### Exercise objective
Copy each of the records below word for word.

### Supplied data

⁂

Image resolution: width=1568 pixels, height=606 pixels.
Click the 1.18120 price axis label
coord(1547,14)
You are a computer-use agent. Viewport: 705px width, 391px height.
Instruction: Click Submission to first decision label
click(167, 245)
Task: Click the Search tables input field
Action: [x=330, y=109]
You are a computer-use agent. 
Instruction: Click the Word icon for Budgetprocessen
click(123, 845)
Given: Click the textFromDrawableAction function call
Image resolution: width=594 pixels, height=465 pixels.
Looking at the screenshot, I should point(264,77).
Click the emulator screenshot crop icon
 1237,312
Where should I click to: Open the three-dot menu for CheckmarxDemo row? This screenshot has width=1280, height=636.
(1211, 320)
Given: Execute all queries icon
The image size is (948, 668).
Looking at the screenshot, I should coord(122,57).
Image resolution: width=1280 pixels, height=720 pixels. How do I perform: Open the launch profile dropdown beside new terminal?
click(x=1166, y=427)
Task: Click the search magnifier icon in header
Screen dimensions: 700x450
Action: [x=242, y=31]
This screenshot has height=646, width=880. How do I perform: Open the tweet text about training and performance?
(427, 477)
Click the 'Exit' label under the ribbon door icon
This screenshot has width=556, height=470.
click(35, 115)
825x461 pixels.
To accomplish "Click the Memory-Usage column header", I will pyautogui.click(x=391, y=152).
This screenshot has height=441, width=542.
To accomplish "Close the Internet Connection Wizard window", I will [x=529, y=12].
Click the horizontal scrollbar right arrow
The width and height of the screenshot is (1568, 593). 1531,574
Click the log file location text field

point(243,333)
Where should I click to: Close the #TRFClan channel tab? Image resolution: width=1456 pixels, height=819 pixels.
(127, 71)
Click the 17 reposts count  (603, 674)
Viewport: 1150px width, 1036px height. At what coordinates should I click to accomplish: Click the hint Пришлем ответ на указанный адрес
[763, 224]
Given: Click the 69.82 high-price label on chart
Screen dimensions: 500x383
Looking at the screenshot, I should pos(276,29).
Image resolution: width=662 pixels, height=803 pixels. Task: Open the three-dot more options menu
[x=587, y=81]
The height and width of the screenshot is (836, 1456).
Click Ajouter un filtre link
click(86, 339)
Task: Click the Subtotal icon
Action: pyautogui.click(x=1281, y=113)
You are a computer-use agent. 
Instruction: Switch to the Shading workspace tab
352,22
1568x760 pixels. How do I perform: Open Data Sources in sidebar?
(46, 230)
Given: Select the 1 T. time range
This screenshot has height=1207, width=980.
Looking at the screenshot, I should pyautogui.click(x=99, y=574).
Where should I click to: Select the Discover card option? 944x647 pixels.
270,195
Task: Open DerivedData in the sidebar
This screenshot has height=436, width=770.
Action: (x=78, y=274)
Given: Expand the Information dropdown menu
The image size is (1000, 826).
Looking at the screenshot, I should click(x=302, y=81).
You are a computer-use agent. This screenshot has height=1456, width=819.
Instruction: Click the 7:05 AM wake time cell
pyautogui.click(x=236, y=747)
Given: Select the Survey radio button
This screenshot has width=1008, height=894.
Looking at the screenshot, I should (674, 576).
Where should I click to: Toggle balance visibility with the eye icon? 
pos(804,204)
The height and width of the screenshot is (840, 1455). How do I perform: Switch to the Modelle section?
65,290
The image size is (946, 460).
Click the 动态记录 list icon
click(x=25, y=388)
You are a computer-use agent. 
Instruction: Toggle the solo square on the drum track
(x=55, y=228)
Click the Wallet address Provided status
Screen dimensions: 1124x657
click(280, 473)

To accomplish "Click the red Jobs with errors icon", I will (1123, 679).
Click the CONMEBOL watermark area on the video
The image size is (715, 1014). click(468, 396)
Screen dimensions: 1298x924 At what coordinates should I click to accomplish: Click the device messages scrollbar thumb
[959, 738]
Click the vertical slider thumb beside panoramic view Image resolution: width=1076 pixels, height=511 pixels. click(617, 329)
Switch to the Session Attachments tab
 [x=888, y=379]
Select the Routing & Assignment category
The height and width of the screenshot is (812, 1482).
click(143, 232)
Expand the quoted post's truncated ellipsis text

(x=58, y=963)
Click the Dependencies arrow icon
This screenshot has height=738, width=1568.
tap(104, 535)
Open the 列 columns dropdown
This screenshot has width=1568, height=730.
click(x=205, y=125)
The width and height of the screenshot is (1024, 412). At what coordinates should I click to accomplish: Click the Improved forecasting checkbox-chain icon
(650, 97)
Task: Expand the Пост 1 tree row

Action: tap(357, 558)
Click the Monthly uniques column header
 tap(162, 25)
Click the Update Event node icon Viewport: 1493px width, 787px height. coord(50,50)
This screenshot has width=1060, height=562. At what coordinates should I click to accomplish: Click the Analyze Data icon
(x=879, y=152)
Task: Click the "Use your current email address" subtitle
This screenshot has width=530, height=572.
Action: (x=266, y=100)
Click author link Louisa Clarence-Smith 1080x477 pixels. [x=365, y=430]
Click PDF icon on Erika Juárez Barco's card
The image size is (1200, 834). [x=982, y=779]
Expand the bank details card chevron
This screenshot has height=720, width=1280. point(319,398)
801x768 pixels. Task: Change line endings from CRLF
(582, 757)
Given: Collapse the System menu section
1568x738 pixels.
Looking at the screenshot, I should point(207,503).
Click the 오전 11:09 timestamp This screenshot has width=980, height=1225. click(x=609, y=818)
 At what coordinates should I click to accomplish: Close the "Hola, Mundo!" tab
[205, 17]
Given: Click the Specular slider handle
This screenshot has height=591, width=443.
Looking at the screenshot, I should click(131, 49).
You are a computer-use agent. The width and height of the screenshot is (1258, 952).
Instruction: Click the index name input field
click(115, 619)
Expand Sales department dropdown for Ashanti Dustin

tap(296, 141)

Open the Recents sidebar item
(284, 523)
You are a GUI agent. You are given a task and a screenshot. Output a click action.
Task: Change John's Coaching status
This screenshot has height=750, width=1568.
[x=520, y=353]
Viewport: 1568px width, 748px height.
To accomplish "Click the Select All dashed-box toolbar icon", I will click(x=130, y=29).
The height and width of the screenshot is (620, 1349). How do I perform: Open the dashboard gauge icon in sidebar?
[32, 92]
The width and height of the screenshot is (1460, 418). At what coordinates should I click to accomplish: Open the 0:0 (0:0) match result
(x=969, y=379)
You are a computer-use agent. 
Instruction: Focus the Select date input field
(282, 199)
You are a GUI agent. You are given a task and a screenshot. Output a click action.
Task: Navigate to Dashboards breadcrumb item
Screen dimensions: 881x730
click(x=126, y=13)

⁂

### Answer to the problem
Image resolution: width=1568 pixels, height=606 pixels.
Click the 1.18120 price axis label
coord(1547,14)
You are a computer-use agent. Viewport: 705px width, 391px height.
Instruction: Click Submission to first decision label
click(167, 245)
Task: Click the Search tables input field
Action: [x=330, y=109]
You are a computer-use agent. 
Instruction: Click the Word icon for Budgetprocessen
click(123, 845)
Given: Click the textFromDrawableAction function call
Image resolution: width=594 pixels, height=465 pixels.
Looking at the screenshot, I should point(264,77).
Click the emulator screenshot crop icon
 1237,312
Where should I click to: Open the three-dot menu for CheckmarxDemo row? This screenshot has width=1280, height=636.
(1211, 320)
Given: Execute all queries icon
The image size is (948, 668).
Looking at the screenshot, I should coord(122,57).
Image resolution: width=1280 pixels, height=720 pixels. How do I perform: Open the launch profile dropdown beside new terminal?
click(x=1166, y=427)
Task: Click the search magnifier icon in header
Screen dimensions: 700x450
Action: [x=242, y=31]
This screenshot has height=646, width=880. How do I perform: Open the tweet text about training and performance?
(427, 477)
Click the 'Exit' label under the ribbon door icon
This screenshot has width=556, height=470.
click(35, 115)
825x461 pixels.
To accomplish "Click the Memory-Usage column header", I will pyautogui.click(x=391, y=152).
This screenshot has height=441, width=542.
To accomplish "Close the Internet Connection Wizard window", I will [x=529, y=12].
Click the horizontal scrollbar right arrow
The width and height of the screenshot is (1568, 593). 1531,574
Click the log file location text field

point(243,333)
Where should I click to: Close the #TRFClan channel tab? Image resolution: width=1456 pixels, height=819 pixels.
(127, 71)
Click the 17 reposts count  (603, 674)
Viewport: 1150px width, 1036px height. At what coordinates should I click to accomplish: Click the hint Пришлем ответ на указанный адрес
[763, 224]
Given: Click the 69.82 high-price label on chart
Screen dimensions: 500x383
Looking at the screenshot, I should pos(276,29).
Image resolution: width=662 pixels, height=803 pixels. Task: Open the three-dot more options menu
[x=587, y=81]
The height and width of the screenshot is (836, 1456).
Click Ajouter un filtre link
click(86, 339)
Task: Click the Subtotal icon
Action: pyautogui.click(x=1281, y=113)
You are a computer-use agent. 
Instruction: Switch to the Shading workspace tab
352,22
1568x760 pixels. How do I perform: Open Data Sources in sidebar?
(46, 230)
Given: Select the 1 T. time range
This screenshot has height=1207, width=980.
Looking at the screenshot, I should pyautogui.click(x=99, y=574).
Where should I click to: Select the Discover card option? 944x647 pixels.
270,195
Task: Open DerivedData in the sidebar
This screenshot has height=436, width=770.
Action: (x=78, y=274)
Given: Expand the Information dropdown menu
The image size is (1000, 826).
Looking at the screenshot, I should click(x=302, y=81).
You are a computer-use agent. This screenshot has height=1456, width=819.
Instruction: Click the 7:05 AM wake time cell
pyautogui.click(x=236, y=747)
Given: Select the Survey radio button
This screenshot has width=1008, height=894.
Looking at the screenshot, I should (674, 576).
Where should I click to: Toggle balance visibility with the eye icon? 
pos(804,204)
The height and width of the screenshot is (840, 1455). How do I perform: Switch to the Modelle section?
65,290
The image size is (946, 460).
Click the 动态记录 list icon
click(x=25, y=388)
You are a computer-use agent. 
Instruction: Toggle the solo square on the drum track
(x=55, y=228)
Click the Wallet address Provided status
Screen dimensions: 1124x657
click(280, 473)

To accomplish "Click the red Jobs with errors icon", I will (1123, 679).
Click the CONMEBOL watermark area on the video
The image size is (715, 1014). click(468, 396)
Screen dimensions: 1298x924 At what coordinates should I click to accomplish: Click the device messages scrollbar thumb
[959, 738]
Click the vertical slider thumb beside panoramic view Image resolution: width=1076 pixels, height=511 pixels. click(617, 329)
Switch to the Session Attachments tab
 [x=888, y=379]
Select the Routing & Assignment category
The height and width of the screenshot is (812, 1482).
click(143, 232)
Expand the quoted post's truncated ellipsis text

(x=58, y=963)
Click the Dependencies arrow icon
This screenshot has height=738, width=1568.
tap(104, 535)
Open the 列 columns dropdown
This screenshot has width=1568, height=730.
click(x=205, y=125)
The width and height of the screenshot is (1024, 412). At what coordinates should I click to accomplish: Click the Improved forecasting checkbox-chain icon
(650, 97)
Task: Expand the Пост 1 tree row

Action: tap(357, 558)
Click the Monthly uniques column header
 tap(162, 25)
Click the Update Event node icon Viewport: 1493px width, 787px height. coord(50,50)
This screenshot has width=1060, height=562. At what coordinates should I click to accomplish: Click the Analyze Data icon
(x=879, y=152)
Task: Click the "Use your current email address" subtitle
This screenshot has width=530, height=572.
Action: (x=266, y=100)
Click author link Louisa Clarence-Smith 1080x477 pixels. [x=365, y=430]
Click PDF icon on Erika Juárez Barco's card
The image size is (1200, 834). [x=982, y=779]
Expand the bank details card chevron
This screenshot has height=720, width=1280. point(319,398)
801x768 pixels. Task: Change line endings from CRLF
(582, 757)
Given: Collapse the System menu section
1568x738 pixels.
Looking at the screenshot, I should point(207,503).
Click the 오전 11:09 timestamp This screenshot has width=980, height=1225. click(x=609, y=818)
 At what coordinates should I click to accomplish: Close the "Hola, Mundo!" tab
[205, 17]
Given: Click the Specular slider handle
This screenshot has height=591, width=443.
Looking at the screenshot, I should click(131, 49).
You are a computer-use agent. The width and height of the screenshot is (1258, 952).
Instruction: Click the index name input field
click(115, 619)
Expand Sales department dropdown for Ashanti Dustin

tap(296, 141)

Open the Recents sidebar item
(284, 523)
You are a GUI agent. You are given a task and a screenshot. Output a click action.
Task: Change John's Coaching status
This screenshot has height=750, width=1568.
[x=520, y=353]
Viewport: 1568px width, 748px height.
To accomplish "Click the Select All dashed-box toolbar icon", I will click(x=130, y=29).
The height and width of the screenshot is (620, 1349). How do I perform: Open the dashboard gauge icon in sidebar?
[32, 92]
The width and height of the screenshot is (1460, 418). At what coordinates should I click to accomplish: Open the 0:0 (0:0) match result
(x=969, y=379)
You are a computer-use agent. 
Instruction: Focus the Select date input field
(282, 199)
You are a GUI agent. You are given a task and a screenshot. Output a click action.
Task: Navigate to Dashboards breadcrumb item
Screen dimensions: 881x730
click(x=126, y=13)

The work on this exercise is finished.